= WORK ITEM =
Only the lines from the one that contains "Task: Export HAR file using download icon" through the end of the entries, both included, should be transcribed, exactly and without pictures.

── SUPPLIED MATERIAL

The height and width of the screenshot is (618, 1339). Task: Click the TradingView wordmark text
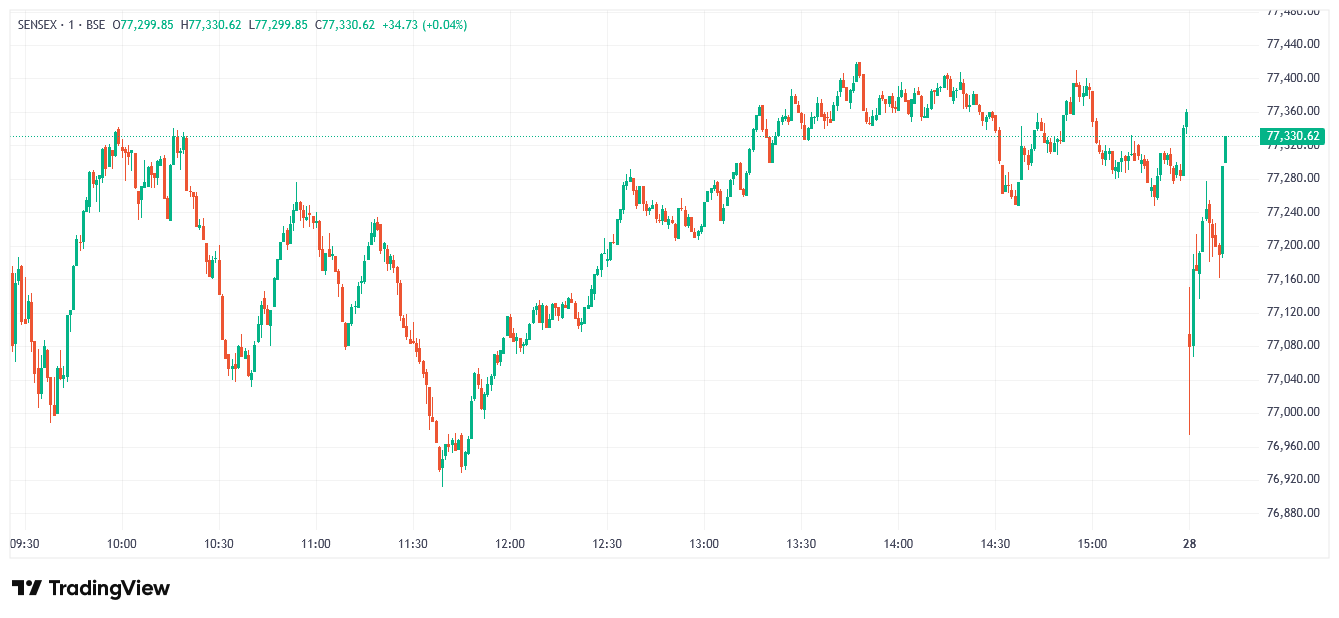[x=109, y=588]
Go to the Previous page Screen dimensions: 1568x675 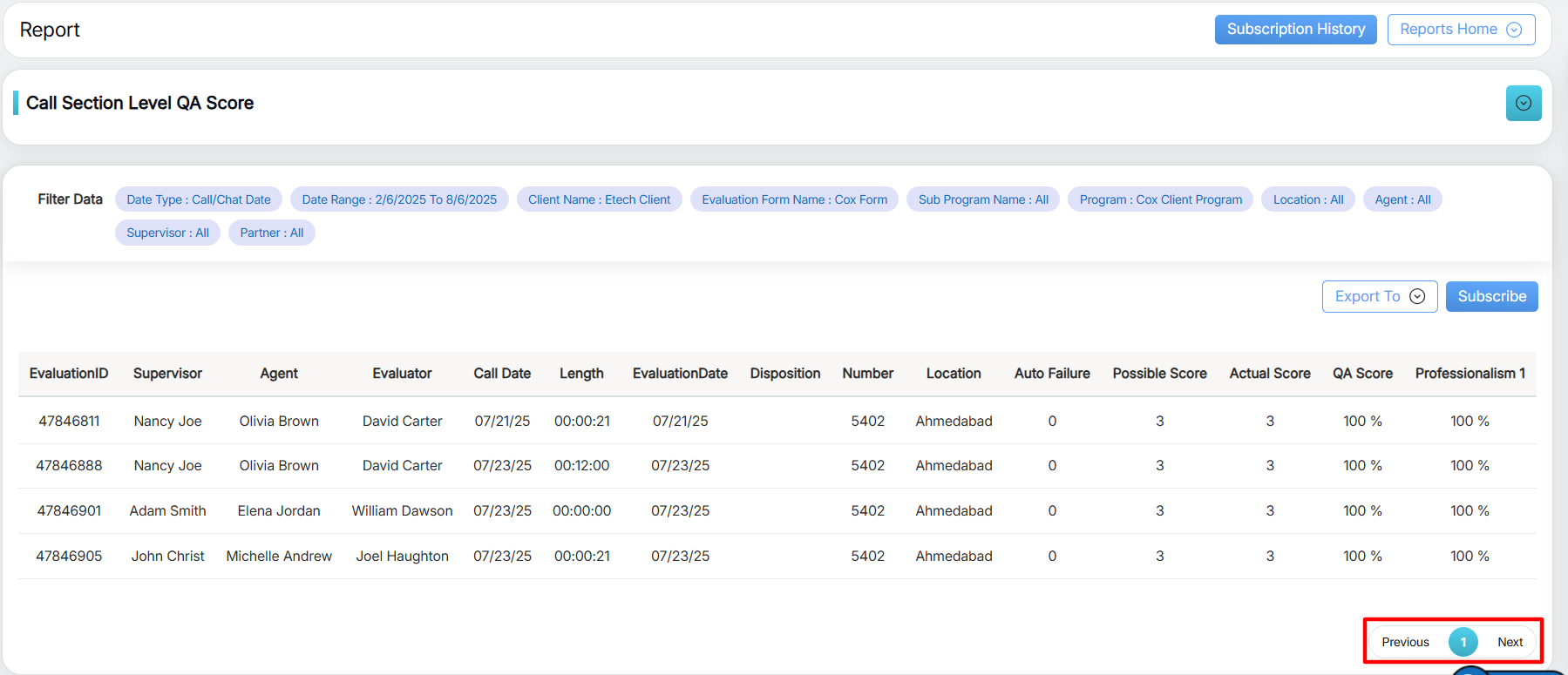(1405, 642)
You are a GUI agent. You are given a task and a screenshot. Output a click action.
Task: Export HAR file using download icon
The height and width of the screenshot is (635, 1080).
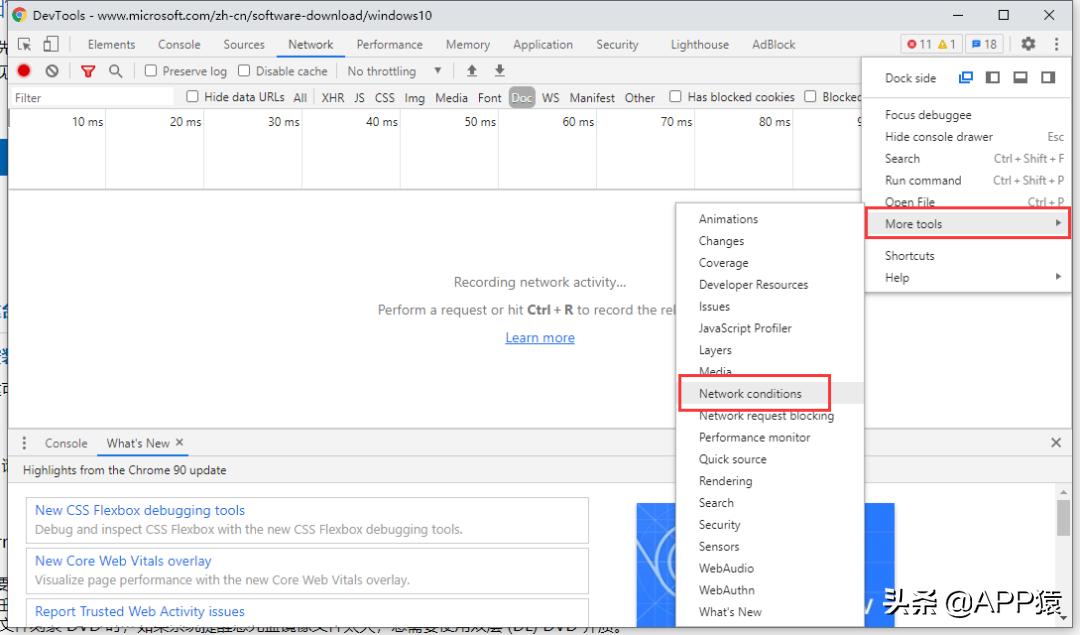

────

= RESPONSE AREA =
Task: Export HAR file using download icon
The height and width of the screenshot is (635, 1080).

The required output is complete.